Bezos had announced Wednesday that the company plans to invest $1 billion to help digitize small and medium businesses in India.

Goyal’s comments at the Raisina Dialogue in New Delhi, where foreign ministers from a dozen nations are in attendance, were also an indication that Prime Minister Narendra Modi’s government is trying to safeguard the interests of smaller Indian traders, the traditional voter base of his Bharatiya Janata Party.

Bezos’s ongoing two-day India visit has been marked by demonstrations from small local retailers who are protesting Amazon’s traditional cut-price approach and exclusive-selling practices. More than half-a-million traders representing thousands of organizations grouped under the Confederation of All India Traders have planned sit-ins and public rallies in 300 cities to protest his visit, the group had said.

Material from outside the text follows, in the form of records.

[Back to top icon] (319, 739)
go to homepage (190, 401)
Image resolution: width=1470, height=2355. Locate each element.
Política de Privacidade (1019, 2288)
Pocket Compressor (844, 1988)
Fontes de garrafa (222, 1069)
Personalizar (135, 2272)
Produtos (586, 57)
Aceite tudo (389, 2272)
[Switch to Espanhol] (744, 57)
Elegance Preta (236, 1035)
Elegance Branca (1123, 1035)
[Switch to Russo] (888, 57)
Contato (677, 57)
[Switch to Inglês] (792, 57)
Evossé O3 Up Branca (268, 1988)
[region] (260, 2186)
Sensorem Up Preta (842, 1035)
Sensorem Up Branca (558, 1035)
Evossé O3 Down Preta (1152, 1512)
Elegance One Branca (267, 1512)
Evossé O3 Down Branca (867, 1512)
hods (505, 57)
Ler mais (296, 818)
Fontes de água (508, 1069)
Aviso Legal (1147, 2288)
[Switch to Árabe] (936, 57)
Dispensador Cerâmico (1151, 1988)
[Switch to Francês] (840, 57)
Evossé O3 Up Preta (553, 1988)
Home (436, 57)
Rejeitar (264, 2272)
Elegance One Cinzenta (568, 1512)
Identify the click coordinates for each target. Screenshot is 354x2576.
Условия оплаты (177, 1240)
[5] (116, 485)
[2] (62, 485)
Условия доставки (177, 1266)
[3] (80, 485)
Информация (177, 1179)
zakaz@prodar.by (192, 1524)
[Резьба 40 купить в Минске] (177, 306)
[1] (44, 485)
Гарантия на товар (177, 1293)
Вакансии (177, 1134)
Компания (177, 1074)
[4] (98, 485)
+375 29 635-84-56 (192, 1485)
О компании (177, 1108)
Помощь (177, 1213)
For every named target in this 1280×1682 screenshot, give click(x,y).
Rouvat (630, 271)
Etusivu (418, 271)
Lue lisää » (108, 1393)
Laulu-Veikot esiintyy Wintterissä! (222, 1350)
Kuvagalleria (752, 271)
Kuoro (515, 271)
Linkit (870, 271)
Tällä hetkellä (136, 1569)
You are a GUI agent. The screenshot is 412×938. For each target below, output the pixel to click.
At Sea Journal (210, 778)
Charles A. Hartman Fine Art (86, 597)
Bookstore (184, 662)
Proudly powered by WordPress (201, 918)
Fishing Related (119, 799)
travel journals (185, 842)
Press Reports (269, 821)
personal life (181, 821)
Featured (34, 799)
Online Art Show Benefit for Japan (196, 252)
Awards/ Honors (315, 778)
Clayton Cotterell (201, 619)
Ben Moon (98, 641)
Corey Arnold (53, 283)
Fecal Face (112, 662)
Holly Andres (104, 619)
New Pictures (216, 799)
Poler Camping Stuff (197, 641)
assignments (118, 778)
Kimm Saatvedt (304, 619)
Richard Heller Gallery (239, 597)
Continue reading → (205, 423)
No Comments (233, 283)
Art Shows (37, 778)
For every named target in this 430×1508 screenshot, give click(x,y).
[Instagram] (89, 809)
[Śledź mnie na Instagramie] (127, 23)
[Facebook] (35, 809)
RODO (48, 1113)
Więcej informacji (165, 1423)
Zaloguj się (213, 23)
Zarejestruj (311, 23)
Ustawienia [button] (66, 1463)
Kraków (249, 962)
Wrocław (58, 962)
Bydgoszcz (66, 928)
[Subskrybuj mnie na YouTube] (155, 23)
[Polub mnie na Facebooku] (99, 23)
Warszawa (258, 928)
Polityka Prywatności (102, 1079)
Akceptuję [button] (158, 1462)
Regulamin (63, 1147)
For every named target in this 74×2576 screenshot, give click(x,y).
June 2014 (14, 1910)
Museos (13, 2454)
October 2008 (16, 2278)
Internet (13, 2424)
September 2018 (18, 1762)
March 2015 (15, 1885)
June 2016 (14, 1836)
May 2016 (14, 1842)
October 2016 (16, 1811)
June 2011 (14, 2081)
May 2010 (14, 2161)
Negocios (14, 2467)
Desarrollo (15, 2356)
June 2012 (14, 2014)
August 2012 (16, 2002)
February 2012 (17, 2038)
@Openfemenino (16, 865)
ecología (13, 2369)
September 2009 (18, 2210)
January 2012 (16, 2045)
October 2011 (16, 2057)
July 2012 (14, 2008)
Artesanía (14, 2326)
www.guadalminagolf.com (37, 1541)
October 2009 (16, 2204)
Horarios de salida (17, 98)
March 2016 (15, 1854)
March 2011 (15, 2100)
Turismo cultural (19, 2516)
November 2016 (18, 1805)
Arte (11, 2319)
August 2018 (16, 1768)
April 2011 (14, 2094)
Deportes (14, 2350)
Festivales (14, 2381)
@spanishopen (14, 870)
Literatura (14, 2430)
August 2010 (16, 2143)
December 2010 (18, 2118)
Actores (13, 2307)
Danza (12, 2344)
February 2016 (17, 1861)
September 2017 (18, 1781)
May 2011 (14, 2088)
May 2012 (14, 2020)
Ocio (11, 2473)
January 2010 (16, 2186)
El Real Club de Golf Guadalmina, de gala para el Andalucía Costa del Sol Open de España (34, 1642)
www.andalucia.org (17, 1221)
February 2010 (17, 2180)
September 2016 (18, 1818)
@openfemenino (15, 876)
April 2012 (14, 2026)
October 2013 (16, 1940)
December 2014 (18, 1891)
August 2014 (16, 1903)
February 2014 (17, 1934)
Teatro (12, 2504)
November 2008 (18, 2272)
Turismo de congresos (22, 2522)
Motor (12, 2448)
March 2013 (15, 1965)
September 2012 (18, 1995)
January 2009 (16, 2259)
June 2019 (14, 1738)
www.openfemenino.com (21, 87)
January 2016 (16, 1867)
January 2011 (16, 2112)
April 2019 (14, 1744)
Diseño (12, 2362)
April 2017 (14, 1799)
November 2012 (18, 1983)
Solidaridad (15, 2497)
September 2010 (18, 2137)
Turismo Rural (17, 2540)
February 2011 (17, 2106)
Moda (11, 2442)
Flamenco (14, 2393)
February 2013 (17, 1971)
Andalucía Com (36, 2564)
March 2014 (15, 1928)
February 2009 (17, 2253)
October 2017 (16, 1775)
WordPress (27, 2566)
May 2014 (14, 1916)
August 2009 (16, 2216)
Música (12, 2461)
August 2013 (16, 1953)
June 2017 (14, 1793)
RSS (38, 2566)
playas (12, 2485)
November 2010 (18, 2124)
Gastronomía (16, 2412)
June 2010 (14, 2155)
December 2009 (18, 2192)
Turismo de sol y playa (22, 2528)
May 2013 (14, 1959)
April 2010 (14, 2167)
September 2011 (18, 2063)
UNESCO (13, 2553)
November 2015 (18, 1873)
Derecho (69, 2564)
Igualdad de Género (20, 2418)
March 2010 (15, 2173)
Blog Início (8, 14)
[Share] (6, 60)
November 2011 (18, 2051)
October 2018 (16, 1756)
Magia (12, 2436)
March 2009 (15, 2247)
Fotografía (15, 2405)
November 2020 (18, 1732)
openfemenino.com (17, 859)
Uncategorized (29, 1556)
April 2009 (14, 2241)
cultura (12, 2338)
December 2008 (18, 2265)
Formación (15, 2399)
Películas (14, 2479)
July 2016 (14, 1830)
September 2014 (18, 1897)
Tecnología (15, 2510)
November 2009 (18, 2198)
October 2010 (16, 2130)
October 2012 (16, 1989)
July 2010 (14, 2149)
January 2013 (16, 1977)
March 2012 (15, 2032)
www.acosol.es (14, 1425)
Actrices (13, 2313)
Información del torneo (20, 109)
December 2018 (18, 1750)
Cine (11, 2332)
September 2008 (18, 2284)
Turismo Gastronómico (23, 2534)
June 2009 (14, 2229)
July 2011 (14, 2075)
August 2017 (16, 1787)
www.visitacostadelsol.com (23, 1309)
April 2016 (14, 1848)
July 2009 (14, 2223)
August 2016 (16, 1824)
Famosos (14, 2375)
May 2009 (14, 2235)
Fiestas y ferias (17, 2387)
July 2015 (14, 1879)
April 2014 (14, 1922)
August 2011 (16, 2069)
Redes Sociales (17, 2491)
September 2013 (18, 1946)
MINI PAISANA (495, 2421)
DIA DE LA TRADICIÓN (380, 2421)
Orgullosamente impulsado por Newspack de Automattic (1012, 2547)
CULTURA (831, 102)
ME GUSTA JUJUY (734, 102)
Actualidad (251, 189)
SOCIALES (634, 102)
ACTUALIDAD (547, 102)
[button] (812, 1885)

India restricts foreign direct investment in multi-brand retail and this has forced Amazon and Walmart-owned Flipkart, the two biggest e-commerce players in India, to overhaul business models to comply with new rules introduced in December 2018, after complaints from traders.

Goyal mentioned the ongoing probe by the Competition Commission of India into companies like Amazon and questioned why an e-commerce marketplace should make losses.

“Anybody who tries to use the e-commerce marketplace model to get into the multibrand retail space surreptitiously will have to be questioned, will have to be investigated,” he said.

In 2016 New Delhi said foreign-owned e-commerce platforms could operate as marketplaces — facilitating transactions between sellers and consumers — but not sell directly. Flipkart and Amazon established wholesale networks to reach their customers. But the new rules target this workaround, banning foreign e-commerce sites from selling goods from companies in which they own a stake.